A sofisticação alemã permite que se mude de opinião conforme a evolução do sistema. O que a doutrina chama de “evolução interpretativa”, a opinião pública chama de “casuísmo”.
A trajetória de Gilmar no STF prova que ele opera na intersecção entre a alta técnica jurídica e a sobrevivência institucional. Como decano, ele assumiu a responsabilidade de ser o para-choque das crises, articulando um novo “Pacto Republicano” com Lula e as cúpulas do Congresso.

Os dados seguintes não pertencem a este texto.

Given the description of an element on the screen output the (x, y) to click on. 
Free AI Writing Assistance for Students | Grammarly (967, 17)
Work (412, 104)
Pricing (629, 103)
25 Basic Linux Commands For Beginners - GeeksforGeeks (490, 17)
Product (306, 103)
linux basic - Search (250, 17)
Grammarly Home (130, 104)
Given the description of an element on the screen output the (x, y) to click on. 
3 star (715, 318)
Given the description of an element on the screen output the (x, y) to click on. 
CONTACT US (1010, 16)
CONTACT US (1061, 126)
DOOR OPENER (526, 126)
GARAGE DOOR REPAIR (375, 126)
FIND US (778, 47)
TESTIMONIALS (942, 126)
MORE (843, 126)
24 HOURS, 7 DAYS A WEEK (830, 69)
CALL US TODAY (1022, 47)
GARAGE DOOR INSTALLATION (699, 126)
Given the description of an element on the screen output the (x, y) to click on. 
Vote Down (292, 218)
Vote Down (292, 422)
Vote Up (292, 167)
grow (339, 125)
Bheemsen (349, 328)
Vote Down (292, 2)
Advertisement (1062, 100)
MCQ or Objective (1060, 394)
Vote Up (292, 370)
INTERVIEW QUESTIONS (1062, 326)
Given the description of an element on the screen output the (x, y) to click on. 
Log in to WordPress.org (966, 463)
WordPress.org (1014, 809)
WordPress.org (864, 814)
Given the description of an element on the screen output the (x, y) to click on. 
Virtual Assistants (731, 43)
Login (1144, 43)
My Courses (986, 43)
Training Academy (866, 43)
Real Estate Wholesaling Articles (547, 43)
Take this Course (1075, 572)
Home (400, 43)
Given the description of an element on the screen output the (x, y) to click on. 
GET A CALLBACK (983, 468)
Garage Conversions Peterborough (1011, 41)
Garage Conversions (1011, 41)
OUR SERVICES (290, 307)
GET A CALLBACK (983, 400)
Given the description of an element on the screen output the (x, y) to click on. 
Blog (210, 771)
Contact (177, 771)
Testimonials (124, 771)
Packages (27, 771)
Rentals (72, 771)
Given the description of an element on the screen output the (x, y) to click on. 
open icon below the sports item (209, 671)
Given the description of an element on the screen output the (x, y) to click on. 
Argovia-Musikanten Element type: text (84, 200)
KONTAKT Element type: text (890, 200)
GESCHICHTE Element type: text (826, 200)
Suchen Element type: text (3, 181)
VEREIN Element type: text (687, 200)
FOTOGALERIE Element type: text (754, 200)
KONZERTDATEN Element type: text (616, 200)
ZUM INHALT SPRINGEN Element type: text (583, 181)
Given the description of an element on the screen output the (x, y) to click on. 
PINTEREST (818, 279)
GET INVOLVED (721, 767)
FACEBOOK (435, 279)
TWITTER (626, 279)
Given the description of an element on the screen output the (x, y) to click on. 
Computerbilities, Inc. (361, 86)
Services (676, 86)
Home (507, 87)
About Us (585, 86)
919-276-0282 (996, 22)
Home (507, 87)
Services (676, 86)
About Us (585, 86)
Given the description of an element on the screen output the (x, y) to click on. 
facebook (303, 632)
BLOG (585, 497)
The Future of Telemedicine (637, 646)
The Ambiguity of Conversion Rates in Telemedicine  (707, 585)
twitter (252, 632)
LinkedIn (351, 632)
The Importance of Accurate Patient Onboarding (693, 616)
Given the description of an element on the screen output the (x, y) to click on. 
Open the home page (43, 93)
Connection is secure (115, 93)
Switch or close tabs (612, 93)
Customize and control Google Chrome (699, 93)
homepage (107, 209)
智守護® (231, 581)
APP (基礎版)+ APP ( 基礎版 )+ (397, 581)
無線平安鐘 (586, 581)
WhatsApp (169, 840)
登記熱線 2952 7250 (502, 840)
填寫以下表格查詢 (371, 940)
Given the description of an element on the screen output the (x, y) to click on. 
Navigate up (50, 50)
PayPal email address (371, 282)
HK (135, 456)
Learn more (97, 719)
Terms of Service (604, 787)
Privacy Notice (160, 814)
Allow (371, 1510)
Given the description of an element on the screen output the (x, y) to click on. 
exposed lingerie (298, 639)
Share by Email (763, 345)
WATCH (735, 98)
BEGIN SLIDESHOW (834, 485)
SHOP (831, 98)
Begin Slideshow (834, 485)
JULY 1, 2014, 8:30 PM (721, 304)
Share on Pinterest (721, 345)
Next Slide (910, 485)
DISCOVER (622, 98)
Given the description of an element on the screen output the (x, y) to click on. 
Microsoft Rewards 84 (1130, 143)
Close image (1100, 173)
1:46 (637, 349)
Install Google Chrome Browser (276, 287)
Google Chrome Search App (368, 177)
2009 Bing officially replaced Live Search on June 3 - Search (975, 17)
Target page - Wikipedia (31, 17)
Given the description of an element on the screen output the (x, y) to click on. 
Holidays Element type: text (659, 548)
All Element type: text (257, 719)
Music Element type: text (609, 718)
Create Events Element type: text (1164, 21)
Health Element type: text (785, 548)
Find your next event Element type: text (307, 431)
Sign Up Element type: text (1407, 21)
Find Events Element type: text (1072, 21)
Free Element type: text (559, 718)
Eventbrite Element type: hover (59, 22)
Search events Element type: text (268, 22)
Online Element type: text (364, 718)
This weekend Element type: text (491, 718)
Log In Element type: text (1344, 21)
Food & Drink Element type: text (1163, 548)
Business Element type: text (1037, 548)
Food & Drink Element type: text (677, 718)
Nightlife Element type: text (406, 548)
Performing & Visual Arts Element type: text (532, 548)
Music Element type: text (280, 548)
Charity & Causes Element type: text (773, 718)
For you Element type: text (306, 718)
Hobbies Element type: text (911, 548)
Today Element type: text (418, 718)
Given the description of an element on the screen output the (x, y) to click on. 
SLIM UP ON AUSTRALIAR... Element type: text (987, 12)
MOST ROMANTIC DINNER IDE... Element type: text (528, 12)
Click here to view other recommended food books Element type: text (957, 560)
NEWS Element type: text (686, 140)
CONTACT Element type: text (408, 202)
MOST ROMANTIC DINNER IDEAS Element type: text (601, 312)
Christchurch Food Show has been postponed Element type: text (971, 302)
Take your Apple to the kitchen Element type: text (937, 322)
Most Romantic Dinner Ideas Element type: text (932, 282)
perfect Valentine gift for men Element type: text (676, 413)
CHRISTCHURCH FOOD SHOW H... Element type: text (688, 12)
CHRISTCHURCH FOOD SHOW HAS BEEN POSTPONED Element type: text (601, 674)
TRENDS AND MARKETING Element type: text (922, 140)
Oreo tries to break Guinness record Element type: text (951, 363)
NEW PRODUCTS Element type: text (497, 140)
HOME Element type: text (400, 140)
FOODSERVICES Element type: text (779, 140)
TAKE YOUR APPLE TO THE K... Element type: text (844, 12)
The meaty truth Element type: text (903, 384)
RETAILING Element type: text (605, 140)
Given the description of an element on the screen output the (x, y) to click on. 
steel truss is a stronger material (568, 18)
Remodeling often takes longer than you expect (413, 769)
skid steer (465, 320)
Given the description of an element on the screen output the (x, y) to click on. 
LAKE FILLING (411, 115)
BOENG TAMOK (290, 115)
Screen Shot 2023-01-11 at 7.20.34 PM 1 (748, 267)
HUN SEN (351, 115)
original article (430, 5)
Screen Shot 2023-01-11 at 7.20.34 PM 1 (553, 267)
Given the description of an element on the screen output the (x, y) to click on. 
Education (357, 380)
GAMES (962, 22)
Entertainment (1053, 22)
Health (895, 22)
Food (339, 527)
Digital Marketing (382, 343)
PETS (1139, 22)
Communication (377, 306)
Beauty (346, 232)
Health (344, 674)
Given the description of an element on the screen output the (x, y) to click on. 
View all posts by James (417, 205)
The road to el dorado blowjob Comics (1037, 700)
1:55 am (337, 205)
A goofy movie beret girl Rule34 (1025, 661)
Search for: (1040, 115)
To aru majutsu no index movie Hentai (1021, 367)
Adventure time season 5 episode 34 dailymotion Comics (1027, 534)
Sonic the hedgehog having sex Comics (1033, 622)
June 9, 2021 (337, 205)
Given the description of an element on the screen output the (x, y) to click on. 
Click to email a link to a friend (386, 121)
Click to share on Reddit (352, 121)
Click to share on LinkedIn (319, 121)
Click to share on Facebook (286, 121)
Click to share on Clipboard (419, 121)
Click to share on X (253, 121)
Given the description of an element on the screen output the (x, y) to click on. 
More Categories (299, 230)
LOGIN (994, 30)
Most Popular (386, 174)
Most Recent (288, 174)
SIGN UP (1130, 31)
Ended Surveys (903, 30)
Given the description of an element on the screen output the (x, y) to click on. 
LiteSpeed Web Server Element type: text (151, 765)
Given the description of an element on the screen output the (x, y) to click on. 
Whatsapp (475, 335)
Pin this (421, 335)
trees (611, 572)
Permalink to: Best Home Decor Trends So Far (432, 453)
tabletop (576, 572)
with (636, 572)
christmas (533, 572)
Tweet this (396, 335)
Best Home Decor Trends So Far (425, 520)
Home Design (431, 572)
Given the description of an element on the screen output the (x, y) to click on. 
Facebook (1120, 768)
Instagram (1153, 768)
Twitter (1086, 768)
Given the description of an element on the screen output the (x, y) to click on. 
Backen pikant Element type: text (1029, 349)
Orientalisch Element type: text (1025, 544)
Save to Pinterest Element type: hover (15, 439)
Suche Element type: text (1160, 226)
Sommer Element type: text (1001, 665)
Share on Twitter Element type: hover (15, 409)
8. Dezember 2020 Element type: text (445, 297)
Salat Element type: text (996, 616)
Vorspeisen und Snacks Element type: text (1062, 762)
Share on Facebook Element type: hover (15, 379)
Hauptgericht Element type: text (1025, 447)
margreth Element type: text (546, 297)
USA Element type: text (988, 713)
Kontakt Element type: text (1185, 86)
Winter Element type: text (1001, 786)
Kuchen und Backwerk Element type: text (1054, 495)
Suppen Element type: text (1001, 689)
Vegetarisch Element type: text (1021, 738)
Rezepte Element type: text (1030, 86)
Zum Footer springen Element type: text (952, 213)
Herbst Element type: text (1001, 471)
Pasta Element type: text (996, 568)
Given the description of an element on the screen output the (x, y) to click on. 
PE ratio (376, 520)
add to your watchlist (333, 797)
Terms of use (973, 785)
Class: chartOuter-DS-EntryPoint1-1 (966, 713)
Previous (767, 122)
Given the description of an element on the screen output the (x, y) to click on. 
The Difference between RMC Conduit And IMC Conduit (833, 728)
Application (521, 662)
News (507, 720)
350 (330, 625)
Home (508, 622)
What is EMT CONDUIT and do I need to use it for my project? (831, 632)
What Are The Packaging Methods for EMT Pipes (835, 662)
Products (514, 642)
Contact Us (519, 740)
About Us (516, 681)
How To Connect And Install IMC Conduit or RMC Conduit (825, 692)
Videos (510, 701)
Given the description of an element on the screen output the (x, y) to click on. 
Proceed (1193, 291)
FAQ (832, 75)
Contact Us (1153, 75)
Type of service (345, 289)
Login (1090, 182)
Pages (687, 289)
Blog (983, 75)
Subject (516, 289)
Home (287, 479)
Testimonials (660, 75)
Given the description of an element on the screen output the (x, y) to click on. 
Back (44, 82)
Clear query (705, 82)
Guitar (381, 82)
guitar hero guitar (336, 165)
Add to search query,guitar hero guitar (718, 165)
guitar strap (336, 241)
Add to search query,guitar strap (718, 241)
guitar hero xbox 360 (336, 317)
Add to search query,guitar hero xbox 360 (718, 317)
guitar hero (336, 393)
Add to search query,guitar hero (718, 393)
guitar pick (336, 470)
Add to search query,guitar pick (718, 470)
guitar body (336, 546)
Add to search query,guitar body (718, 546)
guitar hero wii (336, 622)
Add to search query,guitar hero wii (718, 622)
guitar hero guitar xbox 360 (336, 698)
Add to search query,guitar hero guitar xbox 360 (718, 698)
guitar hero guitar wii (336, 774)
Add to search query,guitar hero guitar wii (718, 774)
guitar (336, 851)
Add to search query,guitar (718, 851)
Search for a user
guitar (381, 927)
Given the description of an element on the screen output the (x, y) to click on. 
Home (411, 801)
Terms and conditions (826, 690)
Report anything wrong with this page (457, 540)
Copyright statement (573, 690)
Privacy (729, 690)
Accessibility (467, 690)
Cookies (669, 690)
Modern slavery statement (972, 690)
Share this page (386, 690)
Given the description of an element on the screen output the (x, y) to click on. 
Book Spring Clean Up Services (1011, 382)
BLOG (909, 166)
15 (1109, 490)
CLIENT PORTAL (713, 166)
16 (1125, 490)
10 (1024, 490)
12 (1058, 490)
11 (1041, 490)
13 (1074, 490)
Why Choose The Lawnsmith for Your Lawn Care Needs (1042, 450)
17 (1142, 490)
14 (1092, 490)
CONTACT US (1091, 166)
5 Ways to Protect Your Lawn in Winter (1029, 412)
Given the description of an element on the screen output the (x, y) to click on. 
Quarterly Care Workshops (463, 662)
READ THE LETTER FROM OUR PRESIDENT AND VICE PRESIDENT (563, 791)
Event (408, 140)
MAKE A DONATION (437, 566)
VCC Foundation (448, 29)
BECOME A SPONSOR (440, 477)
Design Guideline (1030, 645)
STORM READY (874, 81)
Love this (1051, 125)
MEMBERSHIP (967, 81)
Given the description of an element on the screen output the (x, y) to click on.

Sua defesa da Corte é, em última análise, a de um sistema de poder do qual ele é o principal arquiteto. Seus ataques a Zema, sua proposta de lei anti-embargo contra os EUA e sua autópsia da Lava Jato formam um conjunto coerente de ações destinadas a reafirmar que o Judiciário brasileiro não deve ser um espelho da sociedade, e sim o guardião das regras do jogo.
Gilmar vai à guerra porque acredita que, sem o STF como árbitro final e tecnicamente isolado das paixões populares, a democracia colapsaria sob o peso de suas próprias disfuncionalidades. Ao fim de seu decanato, ele deve deixar um tribunal profundamente transformado por suas teses e capacidade de articulação, provando que o Direito, em Brasília, é tanto ciência quanto a arte de governabilidade.
Mas um Senado mais conservador, eleito este ano, pode colocar este legado em risco.